* **Input records**:
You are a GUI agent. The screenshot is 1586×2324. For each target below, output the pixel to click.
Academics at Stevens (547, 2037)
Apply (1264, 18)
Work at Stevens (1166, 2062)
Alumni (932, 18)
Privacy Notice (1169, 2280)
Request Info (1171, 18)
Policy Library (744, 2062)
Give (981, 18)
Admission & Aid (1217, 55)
...
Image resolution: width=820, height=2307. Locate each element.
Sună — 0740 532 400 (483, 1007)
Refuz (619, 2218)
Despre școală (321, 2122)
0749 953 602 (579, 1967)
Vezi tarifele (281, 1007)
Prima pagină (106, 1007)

* **Task to carry out**: Counting every line that holds the string "each", give the total for the data above and nothing else.

* **Output for this task**: 2